Haiti’s Ineluctable Election Tremors
As its post-earthquake IMF program ends with a request for a year extension, Haiti is finally gearing up for long-postponed senate and municipal which may further erode the President’s lack of majority support for priority economic legislation with structural reforms already blocked. The fiscal year 2013 GDP growth forecast has been halved to 3 percent on weather-related agricultural drag on inflation double that number. Trade has gone into deficit but aid and remittance inflows pushed reserves to five months import coverage. The currency has depreciated slightly against the dollar and the central bank has raised non-gourde reserve requirements to redress the trend and mounted $100 million in interventions recently. Private credit expanded 25 percent through mid-year from a low base with the average bank capital adequacy ratio at 15 percent. The budget gap is over 5 percent of GDP with government debt kept below a 30 percent ceiling under domestic and external borrowing, including through Treasury bill and Venezuela’s Petrocaribe oil purchase facility.

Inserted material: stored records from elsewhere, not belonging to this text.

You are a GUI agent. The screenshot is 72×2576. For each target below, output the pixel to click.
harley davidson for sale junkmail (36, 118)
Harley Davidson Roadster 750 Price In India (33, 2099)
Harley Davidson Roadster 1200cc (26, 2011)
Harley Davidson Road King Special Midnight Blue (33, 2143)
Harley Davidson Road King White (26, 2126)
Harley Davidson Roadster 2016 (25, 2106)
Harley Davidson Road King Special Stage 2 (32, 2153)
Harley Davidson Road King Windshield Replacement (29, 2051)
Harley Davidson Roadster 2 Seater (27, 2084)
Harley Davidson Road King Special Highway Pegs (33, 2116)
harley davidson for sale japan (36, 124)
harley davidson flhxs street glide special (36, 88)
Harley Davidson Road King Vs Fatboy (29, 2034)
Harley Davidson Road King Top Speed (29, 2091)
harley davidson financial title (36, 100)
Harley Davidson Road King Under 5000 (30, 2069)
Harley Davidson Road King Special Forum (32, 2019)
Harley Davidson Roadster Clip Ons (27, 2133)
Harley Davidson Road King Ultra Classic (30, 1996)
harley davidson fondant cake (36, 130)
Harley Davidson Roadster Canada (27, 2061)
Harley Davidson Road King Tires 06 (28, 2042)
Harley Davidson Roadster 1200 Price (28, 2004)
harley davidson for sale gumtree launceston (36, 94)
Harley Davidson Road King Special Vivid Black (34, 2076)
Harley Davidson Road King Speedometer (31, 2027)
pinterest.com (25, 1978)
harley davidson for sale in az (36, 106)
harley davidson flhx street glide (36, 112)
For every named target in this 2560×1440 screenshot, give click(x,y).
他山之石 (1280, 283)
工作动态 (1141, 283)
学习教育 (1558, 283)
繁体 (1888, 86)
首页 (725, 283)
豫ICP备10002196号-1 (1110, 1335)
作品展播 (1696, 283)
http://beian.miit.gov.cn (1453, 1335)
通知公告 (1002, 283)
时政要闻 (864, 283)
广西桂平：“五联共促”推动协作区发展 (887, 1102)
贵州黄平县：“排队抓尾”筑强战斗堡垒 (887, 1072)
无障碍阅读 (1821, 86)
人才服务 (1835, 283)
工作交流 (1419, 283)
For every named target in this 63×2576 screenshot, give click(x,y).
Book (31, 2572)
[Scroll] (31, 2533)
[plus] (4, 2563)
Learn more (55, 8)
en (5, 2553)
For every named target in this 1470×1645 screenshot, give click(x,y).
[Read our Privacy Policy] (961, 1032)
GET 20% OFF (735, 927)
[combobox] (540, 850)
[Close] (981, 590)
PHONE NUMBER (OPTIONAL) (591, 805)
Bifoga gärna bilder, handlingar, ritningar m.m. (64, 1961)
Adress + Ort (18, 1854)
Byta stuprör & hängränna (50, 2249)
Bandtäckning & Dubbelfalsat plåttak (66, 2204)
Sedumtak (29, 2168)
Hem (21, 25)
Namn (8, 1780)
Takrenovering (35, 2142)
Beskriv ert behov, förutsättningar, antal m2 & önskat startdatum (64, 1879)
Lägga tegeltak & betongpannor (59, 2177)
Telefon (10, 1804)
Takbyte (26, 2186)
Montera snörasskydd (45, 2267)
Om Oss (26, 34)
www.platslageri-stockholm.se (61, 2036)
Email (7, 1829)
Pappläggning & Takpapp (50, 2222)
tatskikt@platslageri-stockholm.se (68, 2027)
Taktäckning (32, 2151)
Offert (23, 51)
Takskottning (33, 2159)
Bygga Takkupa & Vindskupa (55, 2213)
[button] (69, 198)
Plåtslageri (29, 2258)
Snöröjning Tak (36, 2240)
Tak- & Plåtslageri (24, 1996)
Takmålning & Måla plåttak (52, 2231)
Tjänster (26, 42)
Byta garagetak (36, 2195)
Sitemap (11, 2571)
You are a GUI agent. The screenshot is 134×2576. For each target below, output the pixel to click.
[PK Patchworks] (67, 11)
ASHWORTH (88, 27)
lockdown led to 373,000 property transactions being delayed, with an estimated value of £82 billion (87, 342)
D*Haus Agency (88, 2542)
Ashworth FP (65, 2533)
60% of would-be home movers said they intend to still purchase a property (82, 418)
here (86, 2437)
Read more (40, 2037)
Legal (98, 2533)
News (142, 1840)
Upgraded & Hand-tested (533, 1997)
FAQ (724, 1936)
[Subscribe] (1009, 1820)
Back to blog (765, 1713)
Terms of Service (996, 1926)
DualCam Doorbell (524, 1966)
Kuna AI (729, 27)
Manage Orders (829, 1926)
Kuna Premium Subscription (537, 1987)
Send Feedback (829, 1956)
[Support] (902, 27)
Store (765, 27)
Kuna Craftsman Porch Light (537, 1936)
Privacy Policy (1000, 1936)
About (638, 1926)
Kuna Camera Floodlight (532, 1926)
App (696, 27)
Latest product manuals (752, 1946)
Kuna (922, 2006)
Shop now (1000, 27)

Tax collection has lagged, energy subsidies are costly, and a debt management strategy is absent, according to the Fund’s latest inspection, which also encouraged greater exchange rate flexibility and trading competition. The financial sector still lacks a collateral law, commercial and supervisory regimes for insurance and microfinance, and stock exchange plans which could align with the cross-border Caribbean platform. The Dominican Republic bourse on the same island features corporate fixed-income listings as another possible link, as the sovereign placed a $1 billion external bond in April without IMF arrangement renewal. With the infusion reserves hit $4 billion on the way to the goal of meeting three import months. Economic growth is around 2 percent on solid tourism performance and lower interest rates. Gold finds have boosted exports, but mining rule shifts may alienate foreign companies and undermine the effort to achieve public sector fiscal balance by mid-decade. Electricity shortages remain chronic and the central bank has yet to be recapitalized despite a 2007 enabling law.
Trinidad and Tobago was ahead 15 percent on the MSCI frontier index at end-July on lackluster 1 percent GDP growth and 2 percent inflation, with the hydrocarbon-backed current account surplus conspicuous at 10 percent of output. Government debt is around 40 percent of GDP after the rescue of pan-Caribbean insurance giant CLICO, but banks remain liquid and can readily absorb primary bond issuance. Barbados in contrast was recently downgraded with its 100 percent debt load deterring further overseas taps. Honduras also fell into that category in February as it launched a maiden $500 million issue now yielding about 10 percent. Former President Zelaya’s wife leads in preference polls to succeed him in November and has pledged additional social and security spending. Violent crime there is among the hemisphere’s worst to further rattle the shaky story.